そういうからにはおもしろいのだろうと借りてきたんだけど、
それはもう、おっそろしく、おもしろかった。
やめられない。夜中になっても観てしまう。
ものすごい分量なのに中毒になるほどおもしろくて先が知りたい。
私なんかほかのことができない。眼にもわるい。いや冗談ではなく。

簡単にいえば、破滅した小企業の娘と、大成功した中企業の孫の恋物語。
まあ、なんというか、シンデレラとハムレット?が出逢った、みたいな。
で、ストーリーもよくできているし、俳優も脇役主役まったくもって適材適所、
むかしアレクサンドル・デュマの「モンテ・クリスト伯」を読んだ時のように、
わくわくしっぱなし。

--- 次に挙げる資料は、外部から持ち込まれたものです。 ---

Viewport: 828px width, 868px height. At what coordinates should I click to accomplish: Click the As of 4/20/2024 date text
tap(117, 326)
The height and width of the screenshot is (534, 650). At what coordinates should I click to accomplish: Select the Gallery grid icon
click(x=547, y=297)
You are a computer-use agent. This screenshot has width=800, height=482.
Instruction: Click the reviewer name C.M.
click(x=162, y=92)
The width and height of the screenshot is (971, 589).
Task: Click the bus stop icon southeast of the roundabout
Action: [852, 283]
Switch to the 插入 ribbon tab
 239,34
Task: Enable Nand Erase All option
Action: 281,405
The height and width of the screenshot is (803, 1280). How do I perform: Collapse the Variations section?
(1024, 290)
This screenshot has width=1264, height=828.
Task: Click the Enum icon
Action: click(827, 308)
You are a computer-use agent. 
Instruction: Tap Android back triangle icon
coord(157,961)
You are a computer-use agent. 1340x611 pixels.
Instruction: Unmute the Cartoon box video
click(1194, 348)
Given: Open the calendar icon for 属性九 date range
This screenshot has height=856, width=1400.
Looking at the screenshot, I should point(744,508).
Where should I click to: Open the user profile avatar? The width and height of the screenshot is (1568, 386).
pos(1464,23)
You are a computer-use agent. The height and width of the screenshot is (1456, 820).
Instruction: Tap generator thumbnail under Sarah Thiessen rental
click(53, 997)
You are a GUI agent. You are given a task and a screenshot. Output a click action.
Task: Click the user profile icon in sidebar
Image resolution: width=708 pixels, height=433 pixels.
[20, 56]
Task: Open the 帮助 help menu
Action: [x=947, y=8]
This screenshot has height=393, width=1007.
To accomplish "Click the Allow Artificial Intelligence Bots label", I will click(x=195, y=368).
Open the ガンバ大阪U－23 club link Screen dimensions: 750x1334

ちょっと、なさけないもんだわよねー。
まんまとお伽話にだまされちゃうなんてねー。
考えるに、このラブコメの魅力は、美男美女たちのど真ん中に、
「食品会社チンソン」の現役社長、大資産家のチャン・スクチャが存在することであろう。
このおばあさんのいかにもの存在感と、企業家としての思想が、
山あり谷あり、ど派手なこのメロドラマの底流をなしていて、
エセっぽいんじゃないのとかウソみたいとか、そういう批判を許さないのよね、なんだか。
初老の女優さん、ええと、パン・ヒョジョン、チャーミングでリアル、うまい!

結論をいうと、
けっきょくのところ、「華麗なる遺産」をこの大資産家チャン・スクチャはどうしたか。
全株式を全社員に分配したのである!
オドロキだった。資本主義韓国における、ラブコメにおける社会主義・・・。
鳩山兄弟のママとずいぶんちがう。ブリジストンの娘でしょ、あのママは。
トヨタや日産や、東京電力とも、すごくちがう。
日本政府なんかの考え方と全然ちがう。
ドラマだからできるんでしょ、と言うのは簡単である。
ドラマにだってしないでしょ、日本では。

ドンドン人気が出ちゃって、最終的には40%を越えたという韓国での視聴率。

「華麗なる遺産」のヒロインは、お金を気味が悪いと言う。
お金に取り込まれてしまう人間の心がイヤだと言う。

尖閣諸島や竹島の、地下資源であるとか、領土問題であるとか、
日本はいま、ペラペラと燃える紙のようだ。
私たちは煽られっぱなし、この問題をどう考えたらよいのか正直なところわからない。
私がであうおじさんたちは、ハンコで押したみたいに、韓国や中国を悪く言う。
なんだかすぐ興奮する。よく考えずに言う悪口は、品が無い。
なんで、即座に資本家や軍国主義者のお先棒をかつぐのか。
そんなことしたら、こんどは誰が、戦争に行くのだ。
今日の新聞に「こういう時だからこそ日韓交流」という記事があった。
佐賀県唐津市で行われた小学校どうしの交流会が、ぶじ、成功したという。
私は民間レベルのこの姿勢こそ、尊いんじゃないかと思う。

どうしてかというと、
それが全部じゃなくても、ラブコメの中の話でも、
労働する者の立場を最優先しようという、そんな経営者をたたえる気風が、
韓国という国にはあるのかと、そう思えばホッとしてうれしいからだ。
たとえばそれが、ユメであっても、架空の話であっても、
おたがいをだいじにして、ゆっくりみんなで発展していこう、と、
日々そう考えることは、いい文化があるということではないか。
戦争だけはどうしても避けようという動きは、
おたがいがおたがいをだいじにという考えからこそ、生まれるでしょ。